• [Task to complete] The listing below holds a line with "611x590 pixels." and a line with "This screenshot has height=336, width=1568.". Reproduce those two lines exactly, plus everything between them.

BEGIN Dataset records

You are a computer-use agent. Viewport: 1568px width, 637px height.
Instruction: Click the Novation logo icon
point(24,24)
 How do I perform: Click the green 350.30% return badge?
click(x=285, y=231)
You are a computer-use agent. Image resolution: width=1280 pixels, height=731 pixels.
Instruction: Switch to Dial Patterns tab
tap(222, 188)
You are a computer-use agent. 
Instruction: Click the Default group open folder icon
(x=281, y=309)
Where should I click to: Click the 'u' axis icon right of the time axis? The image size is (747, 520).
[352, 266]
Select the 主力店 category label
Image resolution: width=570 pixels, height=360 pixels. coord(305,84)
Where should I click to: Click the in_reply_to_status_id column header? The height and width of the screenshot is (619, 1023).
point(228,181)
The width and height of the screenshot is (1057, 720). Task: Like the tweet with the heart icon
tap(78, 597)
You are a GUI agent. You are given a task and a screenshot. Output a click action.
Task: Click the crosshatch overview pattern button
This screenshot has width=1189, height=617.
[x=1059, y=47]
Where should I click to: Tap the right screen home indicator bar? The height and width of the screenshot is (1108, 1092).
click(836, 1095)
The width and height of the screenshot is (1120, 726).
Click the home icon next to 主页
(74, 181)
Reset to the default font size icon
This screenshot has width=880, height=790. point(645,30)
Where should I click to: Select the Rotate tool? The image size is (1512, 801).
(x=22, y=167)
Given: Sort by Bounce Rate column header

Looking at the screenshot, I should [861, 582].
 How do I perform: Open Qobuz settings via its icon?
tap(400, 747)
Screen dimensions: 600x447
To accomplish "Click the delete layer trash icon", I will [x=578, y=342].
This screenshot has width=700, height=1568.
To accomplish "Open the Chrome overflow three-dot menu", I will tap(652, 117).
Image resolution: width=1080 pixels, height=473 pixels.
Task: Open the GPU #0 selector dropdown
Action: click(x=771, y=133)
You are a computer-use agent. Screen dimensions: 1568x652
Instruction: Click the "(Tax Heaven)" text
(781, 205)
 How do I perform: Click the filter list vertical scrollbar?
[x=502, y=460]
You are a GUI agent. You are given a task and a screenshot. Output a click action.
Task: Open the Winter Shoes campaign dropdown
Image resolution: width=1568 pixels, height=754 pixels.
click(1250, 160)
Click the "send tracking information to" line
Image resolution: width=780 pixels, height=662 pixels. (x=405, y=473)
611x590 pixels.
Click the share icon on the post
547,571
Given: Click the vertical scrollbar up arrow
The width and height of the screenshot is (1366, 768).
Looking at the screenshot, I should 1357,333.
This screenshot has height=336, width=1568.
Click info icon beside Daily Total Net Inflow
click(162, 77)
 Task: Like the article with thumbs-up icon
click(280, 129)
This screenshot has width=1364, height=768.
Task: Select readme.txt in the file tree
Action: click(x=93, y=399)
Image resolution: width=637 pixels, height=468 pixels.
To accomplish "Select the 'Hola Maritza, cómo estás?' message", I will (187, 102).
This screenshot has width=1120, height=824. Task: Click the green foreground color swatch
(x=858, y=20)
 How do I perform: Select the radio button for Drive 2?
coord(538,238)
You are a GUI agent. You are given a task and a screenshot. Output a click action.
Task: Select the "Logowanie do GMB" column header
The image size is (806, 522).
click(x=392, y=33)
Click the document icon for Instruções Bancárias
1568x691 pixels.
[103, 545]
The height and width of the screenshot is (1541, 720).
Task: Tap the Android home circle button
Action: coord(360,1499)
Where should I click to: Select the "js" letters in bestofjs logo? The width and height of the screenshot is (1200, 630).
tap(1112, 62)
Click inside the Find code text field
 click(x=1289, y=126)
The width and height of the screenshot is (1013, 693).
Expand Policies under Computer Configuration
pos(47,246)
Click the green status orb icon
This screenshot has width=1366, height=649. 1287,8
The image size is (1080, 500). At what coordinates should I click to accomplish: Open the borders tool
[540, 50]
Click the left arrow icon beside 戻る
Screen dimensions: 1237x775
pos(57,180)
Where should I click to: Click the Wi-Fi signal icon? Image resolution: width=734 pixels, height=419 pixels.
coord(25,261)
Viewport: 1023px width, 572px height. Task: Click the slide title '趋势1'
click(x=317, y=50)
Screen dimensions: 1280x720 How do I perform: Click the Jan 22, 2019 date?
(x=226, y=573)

END Dataset records

• [Response to the task]
611x590 pixels.
Click the share icon on the post
547,571
Given: Click the vertical scrollbar up arrow
The width and height of the screenshot is (1366, 768).
Looking at the screenshot, I should 1357,333.
This screenshot has height=336, width=1568.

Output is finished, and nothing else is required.